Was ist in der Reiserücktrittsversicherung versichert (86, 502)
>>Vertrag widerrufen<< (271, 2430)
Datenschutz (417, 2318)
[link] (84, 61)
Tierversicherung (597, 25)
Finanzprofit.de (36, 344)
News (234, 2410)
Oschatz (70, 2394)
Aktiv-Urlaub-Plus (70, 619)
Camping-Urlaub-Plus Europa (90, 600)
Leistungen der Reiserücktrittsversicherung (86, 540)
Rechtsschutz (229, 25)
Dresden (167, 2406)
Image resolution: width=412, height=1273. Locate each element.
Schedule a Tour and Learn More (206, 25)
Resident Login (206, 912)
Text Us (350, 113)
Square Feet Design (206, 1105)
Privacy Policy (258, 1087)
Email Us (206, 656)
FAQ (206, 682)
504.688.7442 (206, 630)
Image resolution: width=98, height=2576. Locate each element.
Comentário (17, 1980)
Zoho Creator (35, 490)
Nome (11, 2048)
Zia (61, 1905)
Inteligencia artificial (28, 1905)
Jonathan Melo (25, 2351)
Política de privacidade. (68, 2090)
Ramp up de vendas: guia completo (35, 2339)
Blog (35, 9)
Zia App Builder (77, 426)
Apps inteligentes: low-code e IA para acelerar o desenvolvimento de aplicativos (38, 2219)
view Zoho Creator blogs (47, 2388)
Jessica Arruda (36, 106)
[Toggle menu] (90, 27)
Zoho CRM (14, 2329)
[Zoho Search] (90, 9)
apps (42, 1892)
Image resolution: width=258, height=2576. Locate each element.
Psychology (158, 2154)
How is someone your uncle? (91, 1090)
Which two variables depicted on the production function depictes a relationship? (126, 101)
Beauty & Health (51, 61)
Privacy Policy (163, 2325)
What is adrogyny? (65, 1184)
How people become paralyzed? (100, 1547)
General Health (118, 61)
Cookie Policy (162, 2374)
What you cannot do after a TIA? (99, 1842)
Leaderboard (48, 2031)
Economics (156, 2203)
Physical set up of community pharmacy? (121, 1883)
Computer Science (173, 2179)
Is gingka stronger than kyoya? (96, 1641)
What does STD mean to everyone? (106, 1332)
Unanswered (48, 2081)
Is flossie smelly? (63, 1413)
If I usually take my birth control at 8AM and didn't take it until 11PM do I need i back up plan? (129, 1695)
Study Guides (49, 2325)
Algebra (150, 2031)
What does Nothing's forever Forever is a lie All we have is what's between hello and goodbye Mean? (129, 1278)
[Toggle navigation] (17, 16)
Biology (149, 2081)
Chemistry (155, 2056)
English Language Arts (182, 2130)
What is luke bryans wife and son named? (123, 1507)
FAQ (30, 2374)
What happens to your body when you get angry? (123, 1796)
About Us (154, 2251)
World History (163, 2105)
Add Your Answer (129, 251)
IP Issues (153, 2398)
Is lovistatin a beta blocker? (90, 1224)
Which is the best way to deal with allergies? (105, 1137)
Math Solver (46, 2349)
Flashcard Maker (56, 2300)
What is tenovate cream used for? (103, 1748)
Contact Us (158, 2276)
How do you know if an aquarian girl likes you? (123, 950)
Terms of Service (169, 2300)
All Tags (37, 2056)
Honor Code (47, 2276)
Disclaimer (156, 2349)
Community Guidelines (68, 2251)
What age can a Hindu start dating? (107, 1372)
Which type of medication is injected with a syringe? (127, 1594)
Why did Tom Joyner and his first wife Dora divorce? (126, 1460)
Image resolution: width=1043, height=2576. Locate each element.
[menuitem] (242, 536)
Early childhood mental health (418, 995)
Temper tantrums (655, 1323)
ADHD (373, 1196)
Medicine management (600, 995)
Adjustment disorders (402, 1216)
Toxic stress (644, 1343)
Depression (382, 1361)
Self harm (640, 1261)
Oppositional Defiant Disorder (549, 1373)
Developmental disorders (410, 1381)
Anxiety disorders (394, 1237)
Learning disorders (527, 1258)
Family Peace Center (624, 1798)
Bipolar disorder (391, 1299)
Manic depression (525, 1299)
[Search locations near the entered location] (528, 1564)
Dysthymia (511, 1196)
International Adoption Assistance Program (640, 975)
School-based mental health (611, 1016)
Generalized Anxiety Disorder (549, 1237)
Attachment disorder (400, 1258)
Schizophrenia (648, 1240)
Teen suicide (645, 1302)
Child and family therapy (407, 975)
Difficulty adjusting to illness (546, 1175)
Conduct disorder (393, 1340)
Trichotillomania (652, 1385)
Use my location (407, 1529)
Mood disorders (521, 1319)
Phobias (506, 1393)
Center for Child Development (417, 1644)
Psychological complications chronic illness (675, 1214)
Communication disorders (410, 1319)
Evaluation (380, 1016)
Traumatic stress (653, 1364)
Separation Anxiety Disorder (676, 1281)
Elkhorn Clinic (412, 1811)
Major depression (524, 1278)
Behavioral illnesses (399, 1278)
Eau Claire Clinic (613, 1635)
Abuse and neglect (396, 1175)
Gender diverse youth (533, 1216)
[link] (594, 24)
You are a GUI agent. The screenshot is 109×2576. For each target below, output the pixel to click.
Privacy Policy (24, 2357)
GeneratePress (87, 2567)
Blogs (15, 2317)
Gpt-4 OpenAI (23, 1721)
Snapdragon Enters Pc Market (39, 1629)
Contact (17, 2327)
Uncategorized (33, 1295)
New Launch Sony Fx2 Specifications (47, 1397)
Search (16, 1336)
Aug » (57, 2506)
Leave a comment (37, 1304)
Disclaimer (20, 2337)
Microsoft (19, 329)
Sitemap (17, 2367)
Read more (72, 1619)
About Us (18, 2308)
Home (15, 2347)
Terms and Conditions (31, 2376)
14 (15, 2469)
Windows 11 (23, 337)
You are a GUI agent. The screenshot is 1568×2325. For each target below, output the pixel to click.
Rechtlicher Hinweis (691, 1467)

__________________________________________________

> Task item:
Given the records above, restate word for word only the lines starting at the one with "International Adoption Assistance" and ending at the one with "Mood disorders (521, 1319)".

> Output of the task:
International Adoption Assistance Program (640, 975)
School-based mental health (611, 1016)
Generalized Anxiety Disorder (549, 1237)
Attachment disorder (400, 1258)
Schizophrenia (648, 1240)
Teen suicide (645, 1302)
Child and family therapy (407, 975)
Difficulty adjusting to illness (546, 1175)
Conduct disorder (393, 1340)
Trichotillomania (652, 1385)
Use my location (407, 1529)
Mood disorders (521, 1319)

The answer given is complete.